Hybrids typically require fresh seed purchase every season for best performance. This has created a strong commercial incentive to ensure high germination, good vigour, and consistent performance. It has also led to better last-mile networks, on-field demonstrations and farmer meetings, and packaging and labelling improvements to communicate traits like disease resistance, maturity duration, and oil content.

Ensuring availability is not only about quantity; it is about trust. India has built an extensive seed certification and testing infrastructure to ensure that farmers get what is promised on the packet. As India moves towards higher-value agriculture with fruits, vegetables, plantation crops and spices, quality planting material—grafts, seedlings, tissue-cultured plants—has become critical.

Many states now run nursery accreditation programmes to certify nurseries that maintain mother plants, follow sanitation protocols, and supply disease-free planting material of recommended varieties. For crops such as banana, potato, and some ornamentals, tissue culture plantlets are now widely used. The Department of Biotechnology and other agencies have issued standards and accreditation norms for tissue culture units, improving reliability.

Under the Mission for Integrated Development of Horticulture (MIDH) and other schemes, large numbers of quality saplings, grafts and plantlets are subsidised and supplied to farmers, with emphasis on region-appropriate varieties and high-density planting systems.

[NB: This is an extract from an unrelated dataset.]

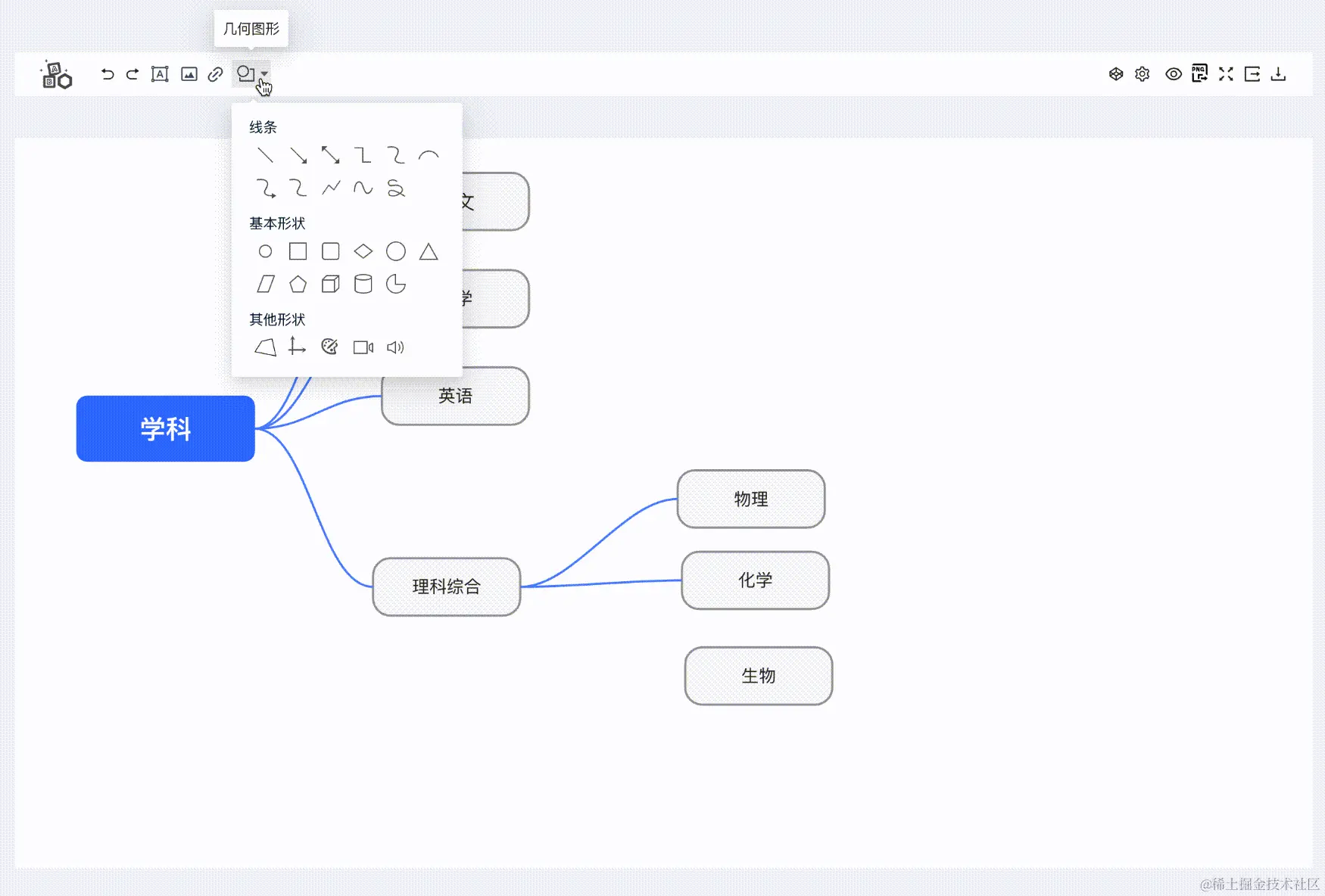Select the cylinder shape
This screenshot has height=896, width=1325.
pos(363,284)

This emphasis on planting material quality is especially important because horticultural crops are perennial; a wrong or diseased plant can result in years of lost income.

A quiet but powerful trend has been the emergence of community seed banks, seed villages, and Farmer-Producer Organisations (FPOs) engaged in producing and distributing quality seed locally. Under programmes such as the Seed Village schemes and the National Food Security Mission (NFSM), groups of farmers are trained and supported to produce high-quality seed of locally adapted varieties. In tribal and rainfed areas, NGOs and grassroots organisations have helped create community seed banks that store and multiply climate-resilient varieties, ensuring both conservation and access.

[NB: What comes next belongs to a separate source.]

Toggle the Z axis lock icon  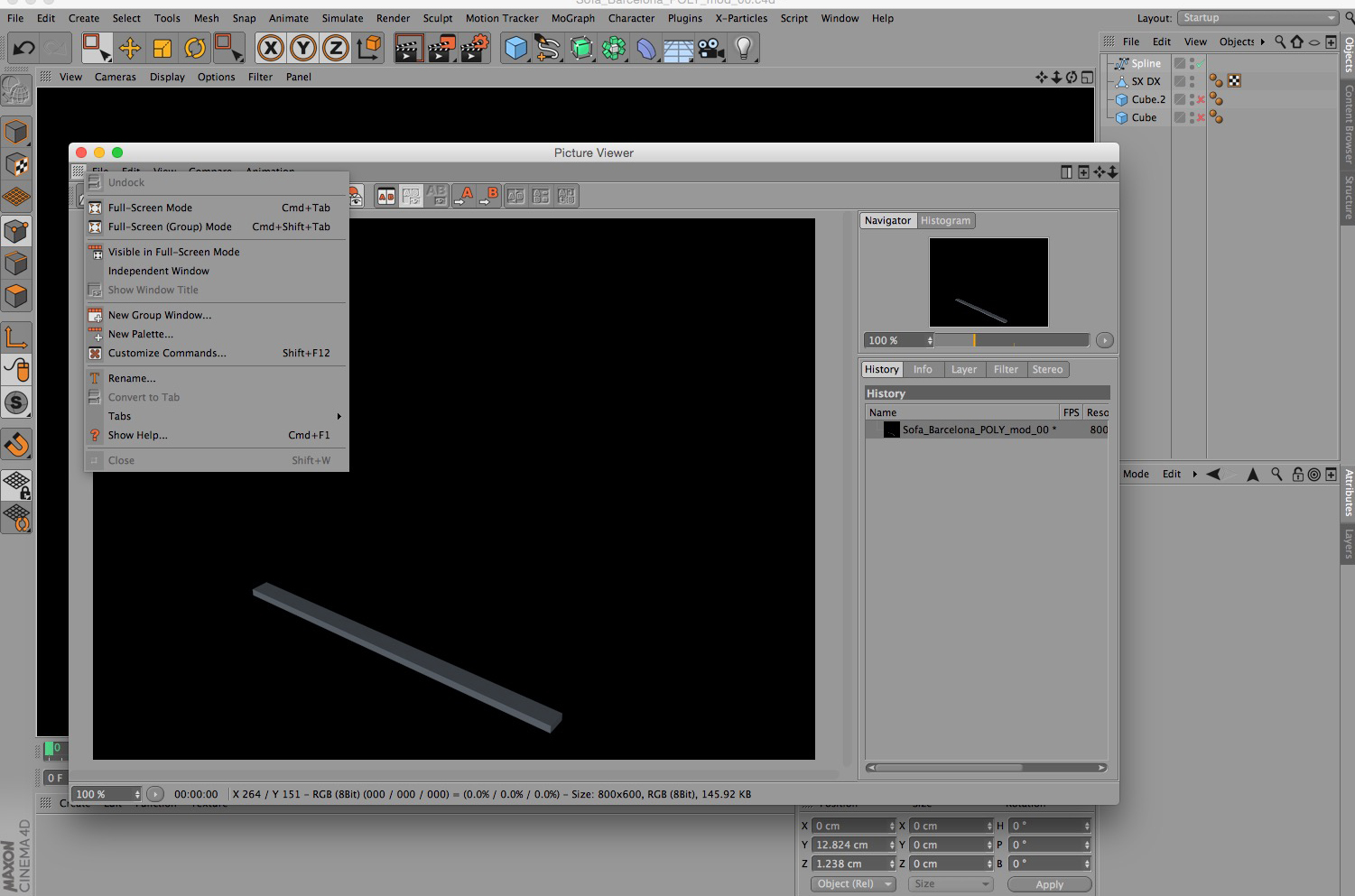pyautogui.click(x=336, y=48)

In recent years, digital technology has started transforming seed systems. Online portals and apps help states plan inventory, track seed stocks, and allow farmers to see the availability of specific varieties at different outlets. QR codes and barcodes on seed packets support traceability and allow quick verification of lot numbers and quality parameters. e-NAM and other market platforms are gradually opening opportunities for seed and planting material to move more efficiently across regions.

Simultaneously, breeding programmes are focusing on climate-resilient varieties— tolerant to drought, submergence, salinity, and emerging pests and diseases. Ensuring that such varieties move quickly from research stations into farmers’ hands through robust seed multiplication and delivery is now seen as an urgent climate adaptation priority. Leveraging AI and remote sensing for demand forecasting and performance monitoring, and, most importantly, educating farmers to recognise quality seed as the most impactful investment of the season.

In the end, the seed is a tiny carrier of immense potential—yield, nutrition, resilience and farmer dignity. Enhancing the availability of quality seed and planting material is not merely an input-delivery effort but a nation-building mission. It ensures that every farmer—whether in Punjab’s plains, an Odisha tribal hamlet or a small Himachal orchard—begins the season with the most powerful living technology: a good seed, in the right soil, at the right time. For when the right seed meets the right hand, it does not just grow a crop—it cultivates hope, prosperity and the future of India.